Parallelism is ubiquitous in modern computational science. However, applying algorithmic differentiation to parallel codes is still a major research challenge. Algorithmic differentiation tools must be specially modified to understand MPI and OpenMP directives, and translate them into their parallel equivalents. By contrast, because of the high-level abstraction taken in libadjoint, the problem of parallelism simply disappears. In fact, there is no code whatsoever in either dolfin-adjoint or libadjoint to handle parallelism; by deriving the adjoint at the right level of abstraction, the problem no longer exists. If the forward model runs in parallel, the adjoint model also runs in parallel, with no modification.

For more details, see the manual section on parallelism and the dolfin-adjoint paper.

Checkpointing

The adjoint model is a linearisation of the forward model. If the forward model is nonlinear, then the solution of that forward model must be available to linearise the forward model. By default, dolfin-adjoint stores every variable computed in memory, as this is the fastest and most straightforward option; however, this may not be feasible for large runs, or for runs with very many timesteps.

The solution to this problem is to employ a checkpointing scheme. Rather than store every variable during the forward run, checkpoints are stored at strategically chosen intervals, from which the model may recompute the missing solutions. During the adjoint run, if a forward variable is necessary and unavailable, the forward model is restarted from the nearest available checkpoint to compute the missing solutions; once these are available, the adjoint run continues.

Thus, to employ a checkpointing scheme, the control flow of the adjoint run must seamlessly jump between assembling and solving the adjoint equations, and assembling and solving parts of the forward run. Coding a checkpointing scheme is quite complicated, and so most hand-coded adjoint models do not use them. However, the libadjoint library underlying dolfin-adjoint embeds the excellent revolve library of Griewank and Walther, and can automatically employ optimal checkpointing schemes for almost no marginal user effort.

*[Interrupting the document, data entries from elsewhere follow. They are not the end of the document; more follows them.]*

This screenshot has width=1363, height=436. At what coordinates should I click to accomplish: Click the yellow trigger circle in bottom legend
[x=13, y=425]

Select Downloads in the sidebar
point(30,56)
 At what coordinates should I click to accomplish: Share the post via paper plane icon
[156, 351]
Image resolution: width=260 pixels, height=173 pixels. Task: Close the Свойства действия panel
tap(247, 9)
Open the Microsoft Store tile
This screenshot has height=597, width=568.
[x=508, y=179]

For more details, see the manual section on checkpointing and the dolfin-adjoint paper.

Optimisation with PDE constraints

Many computational problems in engineering and science can be formulated as optimisation problems in which a system of partial differential equation occur as a constraint. To solve these problems efficiently, the use of gradient based optimisation algorithms is essential.

The fact that dolfin-adjoint has direct access to the gradient information made it possible to directly interface dolfin-adjoint to a range of powerful optimisation algorithms. That means, that an existing FEniCS forward model can be easily used in the context of an optimisation problem with minimal development effort.

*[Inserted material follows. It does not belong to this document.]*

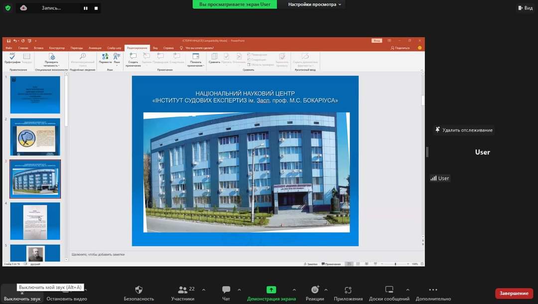Viewport: 538px width, 304px height.
Task: Select slide 4 thumbnail in the slide panel
Action: click(35, 221)
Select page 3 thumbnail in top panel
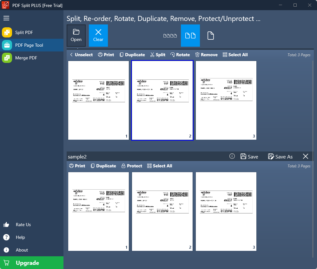This screenshot has height=269, width=317. point(226,100)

For more details, see the manual section on optimisation.

Generalised stability analysis

Generalised stability analysis is an extension of linear stability analysis with two important features: it allows for the stability analysis of non-normal systems that permit transient perturbations that grow in magnitude before decaying, and it allows for the analysis of the stability of time-dependent base solutions.

The core computation involved in conducting a generalised stability analysis is the singular value decomposition of the propagator: each action of the propagator requires the solution of the tangent linear system, and each adjoint action (for the singular value decomposition) requires the solution of the adjoint system. Since dolfin-adjoint automates the solution of these systems, it can also automate generalised stability analysis by embedding these computations in a matrix-free Krylov–Schur algorithm for computing the SVD of the propagator.

For more details, see the manual section on generalised stability analysis.